Nos detuvimos en un control y una vez más presentamos nuestras credenciales a un guardia de las SS helado de frío. El reflector que iluminaba nuestro coche también me permitió ver el tamaño de la valla de seguridad.

—No debe de ser muy fácil saltar eso —señalé—. Y menos con un rifle en la mano.

—Esa valla tiene diez kilómetros —dijo Kaspel—. Con treinta puertas distintas, todas ellas dotadas de cerradura de seguridad ZeissIkon. Pero a menudo la valla sufre daños debido a los aludes de rocas, las avalanchas y..., bueno, los sabotajes. Incluso cuando está en buen estado, esta valla que rodea la zona no pinta una mierda. Ah, tiene buen aspecto, proporciona cierta protección a la carretera y supongo que da sensación de seguridad a Hitler, pero en la RSD todos saben que, con tantos túneles y minas de sal privadas, muchos vecinos de la zona pueden ir y venir a su antojo dentro del perímetro. Y más aún, lo hacen. El interior de nuestra montaña es como un queso suizo, Gunther. Hitler prohibió por completo la caza detrás de la valla que marca el perímetro porque le encantan los animalillos peludos, pero eso no impide que aquí la gente cace con total impunidad. Las mejores piezas que pueden cobrarse en la zona están en el Territorio del Führer, y lo más probable es que el tirador fuera algún campesino local que accedió a la zona por el túnel de una antigua mina de sal que su familia retorcida y endogámica usa desde hace cientos de años. Probablemente quería abatir un par de conejos o un ciervo, pero acabó cobrándose una rata.

—Gracias por decírmelo, Hermann. Aprecio su sinceridad. —Sonreí—. Un paisaje precioso, un cadáver, un montón de mentiras y un poli idiota. Solo nos hace falta una chica bonita y un gordo y diría, sin temor a equivocarme, que tenemos todos los ingredientes para una comedia de Mack Sennett. Por eso estoy aquí en Obersalzberg, supongo. Porque al Todopoderoso le gusta partirse de risa. Sé de lo que hablo, se lo aseguro. Dicen que en este mundo hay misericordia y clemencia, solo que no las veo, porque con esta vida de mierda tan jodida y accidentada que me ha caído en suerte, llevo divirtiendo a Dios Padre que está en los cielos desde 1933. A decir verdad, empiezo a tener ganas de que se le atragante la risa.

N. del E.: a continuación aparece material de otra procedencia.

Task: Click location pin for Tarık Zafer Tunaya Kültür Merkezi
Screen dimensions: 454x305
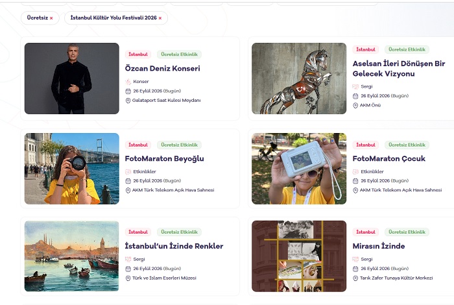Action: [355, 278]
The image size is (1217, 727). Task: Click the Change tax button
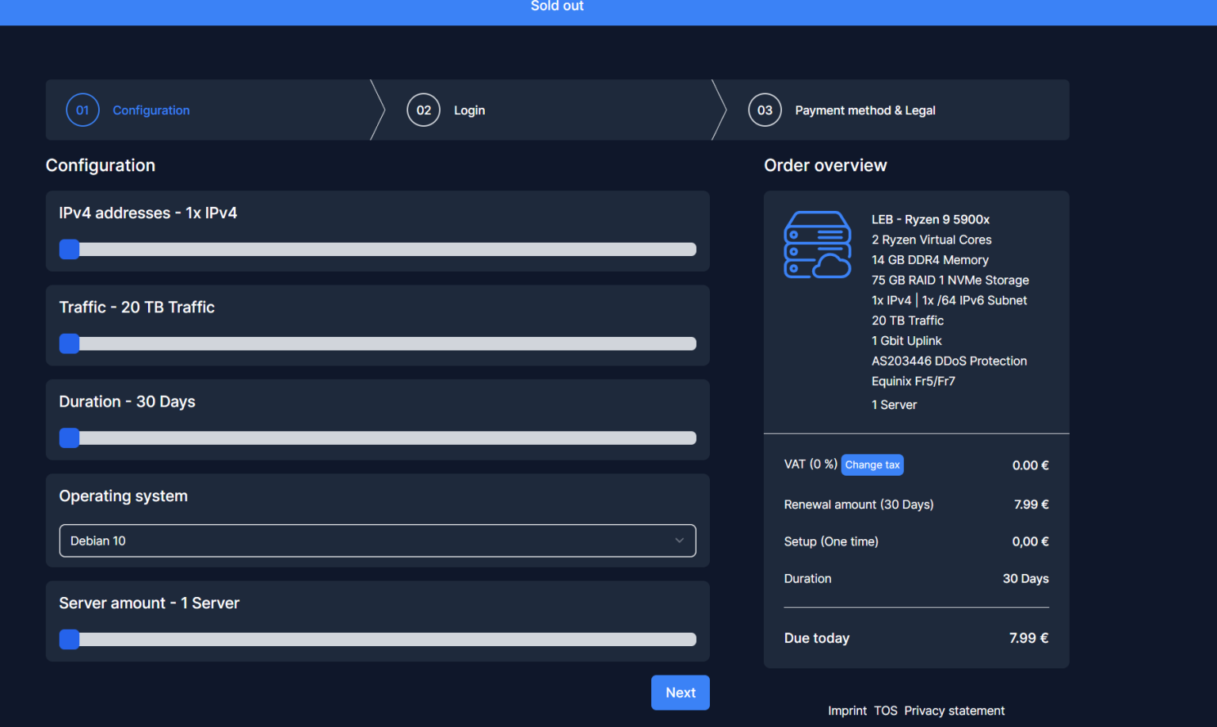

Kaspel frunció los labios y meneó la cabeza.

—El caso es que he estado devanándome los sesos en busca del motivo por el que el general Heydrich lo ha enviado aquí a Obersalzberg, Gunther. Y quizá empiezo a vislumbrarlo. Es posible que posea usted un espíritu más sombrío que cualquiera de nosotros.

—¿Hermann? Hace mucho tiempo que está ausente de Berlín. ¿Nunca se pregunta por qué el oso en nuestro escudo de armas es negro? Pues porque está harto de todo, por eso. En Berlín todo el mundo es como yo. Por eso a todos los demás alemanes les gusta tanto esa ciudad.